Recognition of national healthcare priorities:

It may be prudent to recognize and accept that a paradigm change is taking place, slowly but surely, in the way pharmaceutical businesses are conducted in India, where replication of any western business model could be counterproductive. The strategy has to be India specific, accepting the priorities of the countries. 

Be a part of the solution process:

To achieve excellence in the pharmaceutical market of India, there is a dire need for all stakeholders to join hands with the Government, without further delay, to contribute with their global knowledge, experience and expertise to help resolving the critical issues of the healthcare sector of the nation. This will help demonstrating that the global pharmaceutical industry is extending its hands to be a part of the healthcare solution process of India, like:

  • Creation and modernization of healthcare infrastructure leveraging IT
  • In the implementation of ‘Universal Health Coverage’ project
  • Reaching out to help formulate win-win regulatory policies
  • Help Creating employable skilled manpower
  • Ensure availability of reasonably affordable medicines for the common man through a robust government procurement and delivery system

Right attitude of all stakeholders to find a win-win solution for all such issues, instead of adhering to the age-old blame game in perpetuity, as it were, without conceding each others’ ground even by an inch, is of utmost importance at this hour.

In this rapidly changing scenario, the name of the game for all players of the industry, both global and local, I believe, is recognition of the changing socioeconomic environment and market dynamics of India, active engagement in its paradigm changing process and finally adaptation to the countries changing aspirations and priorities to create a win-win situation for all. 

Government should reach out:

It is high time for the Government of India, I reckon, to also reach out for reaping a rich harvest from the emerging lucrative opportunities, coming both from within and the outside world in the healthcare space of the country. Effective utilization of these opportunities, in turn, will help India to align itself with the key global healthcare need of providing reasonably affordable healthcare to all, despite a robust IPR protected regime across the world. 

Conclusion:

While encouraging innovation and protecting it with an effective IPR regime is very important for any country, no nation can afford to just wish away various socioeconomic expectations, demands and requirements not just of the poor, but also of the powerful growing middle class intelligentsia, as gradually getting unfolded in many parts of the globe.

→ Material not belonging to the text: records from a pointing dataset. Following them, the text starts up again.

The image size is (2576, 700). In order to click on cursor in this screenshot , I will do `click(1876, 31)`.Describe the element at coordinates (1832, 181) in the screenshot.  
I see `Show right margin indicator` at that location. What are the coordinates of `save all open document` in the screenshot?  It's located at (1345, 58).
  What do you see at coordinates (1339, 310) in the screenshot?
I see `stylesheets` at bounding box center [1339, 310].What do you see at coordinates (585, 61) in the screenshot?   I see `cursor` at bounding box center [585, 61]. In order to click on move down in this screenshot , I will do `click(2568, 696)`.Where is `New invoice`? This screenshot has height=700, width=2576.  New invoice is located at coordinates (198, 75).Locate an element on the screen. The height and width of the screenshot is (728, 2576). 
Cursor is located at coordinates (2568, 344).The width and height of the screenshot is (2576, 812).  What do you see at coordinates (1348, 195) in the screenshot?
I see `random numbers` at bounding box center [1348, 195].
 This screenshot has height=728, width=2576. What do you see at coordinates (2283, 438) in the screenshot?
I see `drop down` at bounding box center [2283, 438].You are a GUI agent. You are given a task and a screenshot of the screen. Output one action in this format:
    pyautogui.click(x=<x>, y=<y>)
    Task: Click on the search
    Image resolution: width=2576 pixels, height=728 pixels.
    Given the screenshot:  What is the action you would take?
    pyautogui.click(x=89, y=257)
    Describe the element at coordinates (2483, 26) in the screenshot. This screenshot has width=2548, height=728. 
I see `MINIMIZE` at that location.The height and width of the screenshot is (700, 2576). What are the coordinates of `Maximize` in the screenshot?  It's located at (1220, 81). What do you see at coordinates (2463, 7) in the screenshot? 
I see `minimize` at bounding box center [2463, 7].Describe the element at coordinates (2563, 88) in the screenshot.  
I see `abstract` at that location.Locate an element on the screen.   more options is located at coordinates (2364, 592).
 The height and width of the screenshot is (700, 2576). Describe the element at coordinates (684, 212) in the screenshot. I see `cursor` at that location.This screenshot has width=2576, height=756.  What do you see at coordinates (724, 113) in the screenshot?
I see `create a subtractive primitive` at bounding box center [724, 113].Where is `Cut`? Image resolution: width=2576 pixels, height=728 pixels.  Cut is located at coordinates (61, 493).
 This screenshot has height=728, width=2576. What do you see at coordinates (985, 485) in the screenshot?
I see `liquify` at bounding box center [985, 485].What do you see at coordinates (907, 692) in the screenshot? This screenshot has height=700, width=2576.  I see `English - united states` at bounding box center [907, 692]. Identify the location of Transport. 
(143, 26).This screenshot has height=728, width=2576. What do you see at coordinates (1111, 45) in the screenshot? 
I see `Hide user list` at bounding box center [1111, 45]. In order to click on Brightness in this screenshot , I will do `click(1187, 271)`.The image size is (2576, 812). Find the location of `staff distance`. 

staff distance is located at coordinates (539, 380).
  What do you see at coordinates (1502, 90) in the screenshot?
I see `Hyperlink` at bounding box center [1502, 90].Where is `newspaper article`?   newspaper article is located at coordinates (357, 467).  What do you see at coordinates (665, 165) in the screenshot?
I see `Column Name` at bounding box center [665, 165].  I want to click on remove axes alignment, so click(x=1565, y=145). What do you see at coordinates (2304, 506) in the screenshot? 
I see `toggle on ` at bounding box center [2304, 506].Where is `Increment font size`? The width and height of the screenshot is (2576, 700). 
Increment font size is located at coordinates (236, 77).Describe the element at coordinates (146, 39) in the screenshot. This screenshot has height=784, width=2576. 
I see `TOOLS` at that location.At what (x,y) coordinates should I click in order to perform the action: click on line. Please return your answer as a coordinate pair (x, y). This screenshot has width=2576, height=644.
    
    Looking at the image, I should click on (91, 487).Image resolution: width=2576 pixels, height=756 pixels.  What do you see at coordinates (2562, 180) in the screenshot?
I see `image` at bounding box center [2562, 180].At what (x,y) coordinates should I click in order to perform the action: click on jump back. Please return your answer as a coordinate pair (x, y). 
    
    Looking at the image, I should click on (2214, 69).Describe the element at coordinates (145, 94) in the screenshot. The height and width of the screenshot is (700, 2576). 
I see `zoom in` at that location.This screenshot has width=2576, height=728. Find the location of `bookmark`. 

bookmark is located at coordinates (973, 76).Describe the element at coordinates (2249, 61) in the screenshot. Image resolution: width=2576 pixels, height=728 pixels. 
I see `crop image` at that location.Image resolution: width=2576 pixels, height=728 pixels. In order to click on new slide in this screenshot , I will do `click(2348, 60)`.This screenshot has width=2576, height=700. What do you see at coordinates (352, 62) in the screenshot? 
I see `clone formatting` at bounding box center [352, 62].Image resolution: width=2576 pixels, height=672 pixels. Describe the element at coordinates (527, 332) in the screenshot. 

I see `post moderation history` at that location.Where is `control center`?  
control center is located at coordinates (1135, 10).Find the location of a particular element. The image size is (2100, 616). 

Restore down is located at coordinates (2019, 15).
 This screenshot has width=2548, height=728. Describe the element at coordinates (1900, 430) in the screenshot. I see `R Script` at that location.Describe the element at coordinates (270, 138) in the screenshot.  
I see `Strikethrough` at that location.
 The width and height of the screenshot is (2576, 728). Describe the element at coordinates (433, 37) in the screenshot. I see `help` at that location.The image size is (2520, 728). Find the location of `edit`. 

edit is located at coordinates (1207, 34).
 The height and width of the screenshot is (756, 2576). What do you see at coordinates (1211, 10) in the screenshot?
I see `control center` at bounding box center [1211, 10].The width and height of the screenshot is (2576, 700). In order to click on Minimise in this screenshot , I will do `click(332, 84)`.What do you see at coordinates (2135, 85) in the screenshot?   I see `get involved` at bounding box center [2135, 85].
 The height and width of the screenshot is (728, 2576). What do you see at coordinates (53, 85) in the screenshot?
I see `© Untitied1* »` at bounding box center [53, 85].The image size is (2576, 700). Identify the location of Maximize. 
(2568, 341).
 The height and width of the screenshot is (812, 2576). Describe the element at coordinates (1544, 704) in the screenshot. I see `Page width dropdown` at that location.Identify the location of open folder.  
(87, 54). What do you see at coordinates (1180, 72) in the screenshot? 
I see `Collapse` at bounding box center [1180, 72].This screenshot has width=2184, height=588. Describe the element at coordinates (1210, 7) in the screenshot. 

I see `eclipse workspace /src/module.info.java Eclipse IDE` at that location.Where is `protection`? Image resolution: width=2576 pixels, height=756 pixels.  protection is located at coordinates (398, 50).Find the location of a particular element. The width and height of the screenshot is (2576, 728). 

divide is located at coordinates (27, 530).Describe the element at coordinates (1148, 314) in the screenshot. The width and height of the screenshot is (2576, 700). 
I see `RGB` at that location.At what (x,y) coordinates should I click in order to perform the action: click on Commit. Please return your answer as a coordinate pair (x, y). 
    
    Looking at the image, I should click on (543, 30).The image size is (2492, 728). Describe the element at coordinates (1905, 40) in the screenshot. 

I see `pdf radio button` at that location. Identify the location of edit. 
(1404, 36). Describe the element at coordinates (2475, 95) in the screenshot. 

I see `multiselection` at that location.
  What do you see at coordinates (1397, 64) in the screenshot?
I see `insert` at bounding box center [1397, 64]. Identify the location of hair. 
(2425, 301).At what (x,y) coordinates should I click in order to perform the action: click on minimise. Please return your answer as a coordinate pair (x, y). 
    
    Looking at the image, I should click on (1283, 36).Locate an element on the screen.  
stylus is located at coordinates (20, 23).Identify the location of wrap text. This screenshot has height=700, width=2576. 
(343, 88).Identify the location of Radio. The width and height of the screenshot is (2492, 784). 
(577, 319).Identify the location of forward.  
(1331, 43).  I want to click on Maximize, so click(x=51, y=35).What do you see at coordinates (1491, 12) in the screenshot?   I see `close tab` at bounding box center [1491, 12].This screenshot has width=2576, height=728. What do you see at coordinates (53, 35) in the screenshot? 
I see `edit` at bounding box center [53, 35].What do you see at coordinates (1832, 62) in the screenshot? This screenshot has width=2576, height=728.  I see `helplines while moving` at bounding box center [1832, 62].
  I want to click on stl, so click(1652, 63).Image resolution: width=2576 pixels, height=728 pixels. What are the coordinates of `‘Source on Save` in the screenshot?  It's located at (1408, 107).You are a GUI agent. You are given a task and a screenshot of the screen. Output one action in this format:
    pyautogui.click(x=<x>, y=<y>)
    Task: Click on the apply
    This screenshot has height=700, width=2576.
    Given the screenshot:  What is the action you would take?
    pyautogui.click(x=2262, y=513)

At the same time, it should be recognized by all that there should be full respect, support and protection for innovation and the IPR system in the country. This is essential not only for the progress of the pharmaceutical industry, but also to alleviate sufferings of the ailing population of the country, effectively.

Having said that, available indicators do point out that the civil society would continue to expect in return just, fair, responsible and reasonably affordable prices for the innovative medicines, based on the overall socioeconomic status of the local population. It is, therefore, now widely believed that pharmaceutical products, which play a pivotal role in keeping the population of any nation healthy and disease free to the extent possible, should not be exploited by anyone.

Pharmaceutical companies are often criticized in this area by those stakeholders who claim to be genuinely concerned with the well-being of particularly the underprivileged population across the world.

Some experts have already opined that prices of IPR protected drugs will no longer remain ‘unquestionable’ in increasing number of countries. In that scenario, responsible pricing may, therefore, emerge as the ‘Final Frontier’ to address the conundrum of a robust IPR protected regime in India.

By: Tapan J. Ray

Disclaimer: The views/opinions expressed in this article are entirely my own, written in my individual and personal capacity. I do not represent any other person or organization for this opinion.